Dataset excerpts
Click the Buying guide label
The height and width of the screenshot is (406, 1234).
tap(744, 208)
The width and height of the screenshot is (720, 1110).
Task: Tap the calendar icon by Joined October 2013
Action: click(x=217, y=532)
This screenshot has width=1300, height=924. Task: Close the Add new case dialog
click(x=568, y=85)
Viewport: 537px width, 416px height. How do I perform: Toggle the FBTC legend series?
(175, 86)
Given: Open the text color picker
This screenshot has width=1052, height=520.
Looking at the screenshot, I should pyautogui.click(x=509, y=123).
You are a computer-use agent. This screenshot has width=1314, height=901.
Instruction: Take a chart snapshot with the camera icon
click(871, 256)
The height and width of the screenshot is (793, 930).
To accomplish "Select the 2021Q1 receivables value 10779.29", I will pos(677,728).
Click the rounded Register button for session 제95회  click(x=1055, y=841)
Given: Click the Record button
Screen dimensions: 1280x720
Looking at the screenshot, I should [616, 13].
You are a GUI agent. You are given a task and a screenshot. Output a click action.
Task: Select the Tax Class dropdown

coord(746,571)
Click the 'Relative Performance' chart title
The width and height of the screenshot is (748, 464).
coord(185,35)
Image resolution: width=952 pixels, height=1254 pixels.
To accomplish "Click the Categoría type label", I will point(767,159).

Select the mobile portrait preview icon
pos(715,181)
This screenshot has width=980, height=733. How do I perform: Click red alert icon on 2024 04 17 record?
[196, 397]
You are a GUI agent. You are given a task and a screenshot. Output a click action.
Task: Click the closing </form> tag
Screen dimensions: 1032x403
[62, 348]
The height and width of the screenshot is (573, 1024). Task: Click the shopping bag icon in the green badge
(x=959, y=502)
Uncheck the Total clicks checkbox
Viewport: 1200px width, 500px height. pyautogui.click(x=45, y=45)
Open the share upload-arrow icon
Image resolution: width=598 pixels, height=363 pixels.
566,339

What is required -> Send back an exact copy of only the lines from the line with "Given: Open the text color picker" up to and including the line with "Image resolution: width=952" in the data above.

Exercise response ->
Given: Open the text color picker
This screenshot has width=1052, height=520.
Looking at the screenshot, I should pyautogui.click(x=509, y=123).
You are a computer-use agent. This screenshot has width=1314, height=901.
Instruction: Take a chart snapshot with the camera icon
click(871, 256)
The height and width of the screenshot is (793, 930).
To accomplish "Select the 2021Q1 receivables value 10779.29", I will pos(677,728).
Click the rounded Register button for session 제95회  click(x=1055, y=841)
Given: Click the Record button
Screen dimensions: 1280x720
Looking at the screenshot, I should [616, 13].
You are a GUI agent. You are given a task and a screenshot. Output a click action.
Task: Select the Tax Class dropdown

coord(746,571)
Click the 'Relative Performance' chart title
The width and height of the screenshot is (748, 464).
coord(185,35)
Image resolution: width=952 pixels, height=1254 pixels.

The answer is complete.